A trial of the cause resulted in a conviction of the appellant, which judgment of conviction was reversed by this court. Cross v. State, 132 Ind. 65.

Upon a return of the cause to .the Huntington Circuit Court, the appellant procured a change of venue, and *255the cause was sent to the Grant Circuit Court. Another trial again resulted in the conviction of the appellant, from which last judgment this appeal is prosecuted.

The assignment of error calls in question the propriety of the ruling of the circuit court in overruling appellant’s motion for a new trial.

It is first claimed by the appellant, that the court erred in admitting certain evidence on the trial of the cause, offered by the State, to which objection was made by him at the time.

As preliminary to the question here presented, it may be remarked that the evidence in the cause tends to prove that the appellant resided with the mother of the prosecuting witness, in the city of Huntington, where they kept a house of prostitution.
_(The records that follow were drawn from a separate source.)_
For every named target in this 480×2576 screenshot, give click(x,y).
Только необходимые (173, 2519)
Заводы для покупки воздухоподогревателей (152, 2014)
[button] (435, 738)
The witness is about sixteen years of age, and prior to the crime charged, had not resided with her mother since she was a small child. Shortly prior to the crime, the mother and the appellant went to Miami county, where the injured party was then residing, and induced her to go to their house in the city of Huntington. Within five days after she arrived in Huntington she was outraged by the appellant. The evidence tends to show that the mother was a party to the crime.

It is contended by the appellant, that the circuit court erred in permitting the State to prove that the place to which the appellant took the prosecuting witness, was a house of prostitution, kept by himself, for the reason that'it was proving him guilty of a crime other than that for which he was on trial.

It is undoubtedly the general rule that the State can not prove the accused guilty of a crime other than the one with which he stands charged, but, like most other general rules, it has its exceptions.

Rice on Evidence, vol. 3, section 155, says: “Al*256though evidence in support of an indictment for felony be proof of another felony, that circumstance does not render it inadmissible. If the evidence offered tends to prove material facts, it is admissible, although it may also tend to prove the commission of another separate and distinct offense.”

Filed June 5, 1894.

It is always competent for the State to prove the accused guilty of another crime, if such other crime furnishes a motive for the one upon which he is on trial. Gillett's Crim. Law, p. 653; 3 Russell Crimes (9th ed.), 283; Abbott’s Trial Briefs, 371; Stout v. People, 4 Parker’s Crim. Reports (N. Y.), 71; Carroll v. Commonwealth, 84 Pa. St. 107; People v. Wood, 3 Parker's Crim. Reports (N. Y.), 681.

We are of the opinion that the court did not err in admitting the evidence of which complaint is made.

It is further argued that the circuit court erred in giving instructions of its own motion and in refusing to give instructions asked by the appellant.

We have carefully read all the instructions given by the court, as well as those asked and refused, and feel warranted in saying that the court did not err in either giving or refusing to give instructions in this case. The instructions given by the court embraced all that is contained in those asked, to which the appellant was entitled.

There is no error in the record for which the judgment should be reversed, and the same is, therefore, affirmed.